Bypass mode is enabled when the kernel side can't trust the BPF scheduling
anymore and wants to fall back to dumb FIFO scheduling to guarantee forward
progress (e.g. so that we can switch back to fair).

It comes down to flipping scx_rq_bypassing() on, which makes scheduling
paths bypass most BPF parts and fall back to FIFO behavior, and then making
sure every thread is on FIFO behavior. The latter part is what the loop is
doing. It scans all currently runnable tasks and dequeues and re-enqueues
them. As scx_rq_bypass() is true at this point, if a task were queued on the
BPF side, the cycling takes it out of the BPF side and puts it on the
fallback FIFO queue.

If we want to get rid of the locking requirement:

- Walk scx_tasks list which is iterated with a cursor and allows dropping
  locks while iterating. However, on some hardware, there are cases where
  CPUs are extremely slowed down from BPF scheduler making bad decisions and
  causing a lot of sync cacheline pingponging across e.g. NUMA nodes. As
  scx_bypass() is what's supposed to extricate the system from this state,
  walking all tasks while going through each's locking probably isn't going
  to be great.

- We can update ->runnable_list iteration to allow dropping rq lock e.g.
  with a cursor based iteration. Maybe some code can be shared with
  scx_tasks iteration. Cycling through locks still isn't going to be great
  but here it's likely a lot fewer of them at least.

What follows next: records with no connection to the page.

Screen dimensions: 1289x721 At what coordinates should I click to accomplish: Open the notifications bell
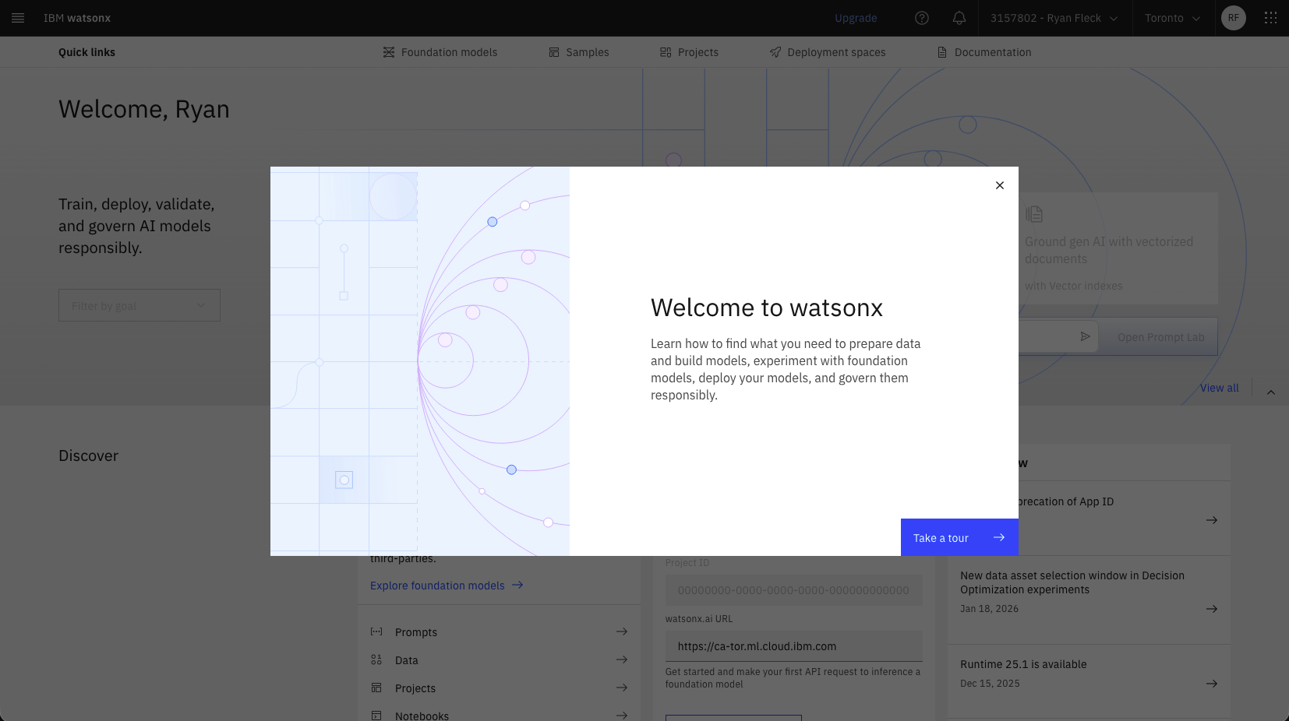(x=959, y=18)
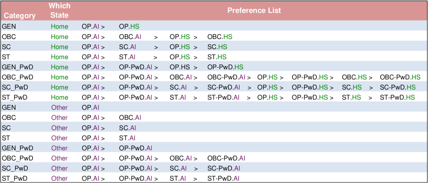Image resolution: width=428 pixels, height=183 pixels.
Task: Click the Home state cell for OBC_PwD
Action: 59,77
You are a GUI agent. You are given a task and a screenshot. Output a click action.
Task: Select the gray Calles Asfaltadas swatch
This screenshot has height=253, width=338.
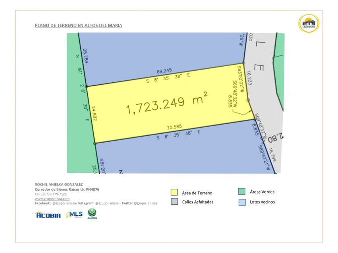pyautogui.click(x=174, y=202)
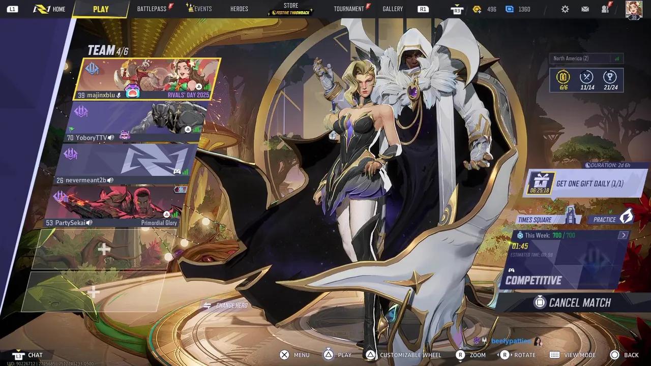Switch to the Heroes tab
Screen dimensions: 651x366
click(239, 9)
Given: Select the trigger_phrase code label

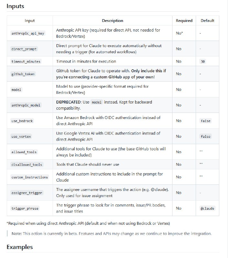Looking at the screenshot, I should pos(25,208).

Neither option is great. Leave it as-is for now?

Thanks.

-- 
tejun

On Thu, Sep 11, 2025 at 10:40:06AM -1000, Tejun Heo wrote:
> Hello,
> 
> On Thu, Sep 11, 2025 at 11:42:40AM +0200, Peter Zijlstra wrote:
> ...
> > I didn't immediately see how to do that. Doesn't that
> > list_for_each_entry_safe_reverse() rely on rq->lock to retain integrity?
> 
> Ah, sorry, I was thinking it was iterating scx_tasks list. Yes, as
> implemented, it needs to hold rq lock throughout.
> 
> > Moreover, since the goal is to allow:
> > 
> >  __schedule()
> >    lock(rq->lock);
> >    next = pick_task() := pick_task_scx()
> >      lock(dsq->lock);
> >      p = some_dsq_task(dsq);
> >      task_unlink_from_dsq(p, dsq);
> >      set_task_cpu(p, cpu_of(rq));
> >      move_task_to_local_dsq(p, ...);
> >      return p;
> > 
> > without dropping rq->lock, by relying on dsq->lock to serialize things,
> > I don't see how we can retain the runnable list at all.
> >
> > And at this point, I'm not sure I understand ext well enough to know
> > what this bypass stuff does at all, let alone suggest means to
> > re architect this.
> 
> Bypass mode is enabled when the kernel side can't trust the BPF scheduling
> anymore and wants to fall back to dumb FIFO scheduling to guarantee forward
> progress (e.g. so that we can switch back to fair).
> 
> It comes down to flipping scx_rq_bypassing() on, which makes scheduling
> paths bypass most BPF parts and fall back to FIFO behavior, and then making
> sure every thread is on FIFO behavior. The latter part is what the loop is
> doing. It scans all currently runnable tasks and dequeues and re-enqueues
> them. As scx_rq_bypass() is true at this point, if a task were queued on the
> BPF side, the cycling takes it out of the BPF side and puts it on the
> fallback FIFO queue.
> 
> If we want to get rid of the locking requirement:
> 
> - Walk scx_tasks list which is iterated with a cursor and allows dropping
>   locks while iterating. However, on some hardware, there are cases where
>   CPUs are extremely slowed down from BPF scheduler making bad decisions and
>   causing a lot of sync cacheline pingponging across e.g. NUMA nodes. As
>   scx_bypass() is what's supposed to extricate the system from this state,
>   walking all tasks while going through each's locking probably isn't going
>   to be great.
> 
> - We can update ->runnable_list iteration to allow dropping rq lock e.g.
>   with a cursor based iteration. Maybe some code can be shared with
>   scx_tasks iteration. Cycling through locks still isn't going to be great
>   but here it's likely a lot fewer of them at least.
> 
> Neither option is great. Leave it as-is for now?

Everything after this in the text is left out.